TASK: Word for word, copy the lines from the one with "Click the empty" to the last line of the data below, counting both, and keep every picture out.

◇ ◇ ◇ ◇

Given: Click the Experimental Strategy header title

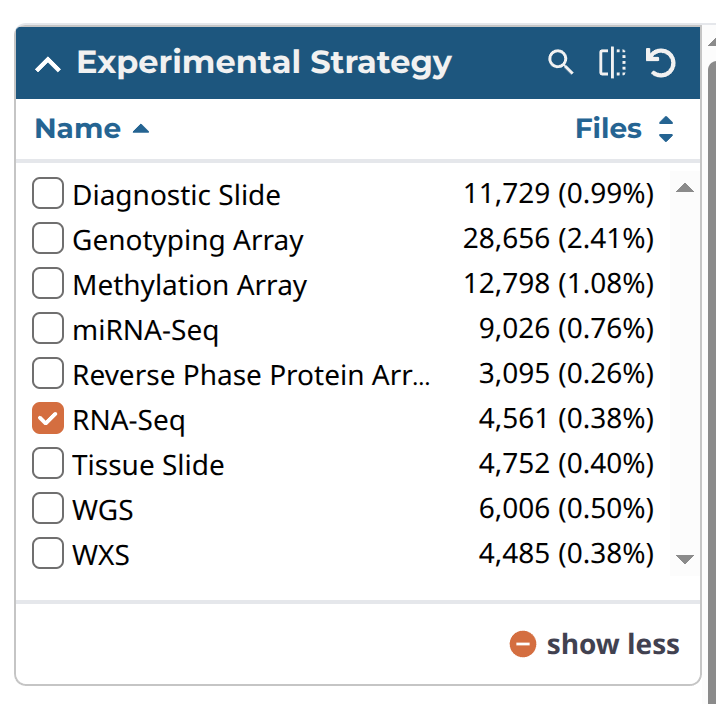Looking at the screenshot, I should pyautogui.click(x=264, y=63).
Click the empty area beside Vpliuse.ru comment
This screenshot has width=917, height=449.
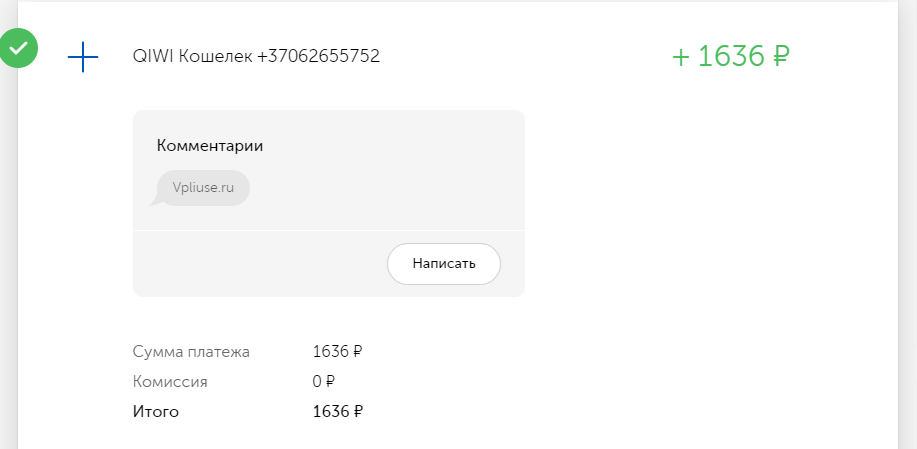tap(386, 188)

◇ ◇ ◇ ◇

COMPLETED EXERCISE:
Click the empty area beside Vpliuse.ru comment
This screenshot has width=917, height=449.
tap(386, 188)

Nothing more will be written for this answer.